WHAT TO PRODUCE:
Give back each entry verbatim.

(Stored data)
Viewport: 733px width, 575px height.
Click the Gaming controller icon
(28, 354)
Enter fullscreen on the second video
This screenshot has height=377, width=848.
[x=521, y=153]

OUTPUT FOR THIS TASK:
Viewport: 733px width, 575px height.
Click the Gaming controller icon
(28, 354)
Enter fullscreen on the second video
This screenshot has height=377, width=848.
[x=521, y=153]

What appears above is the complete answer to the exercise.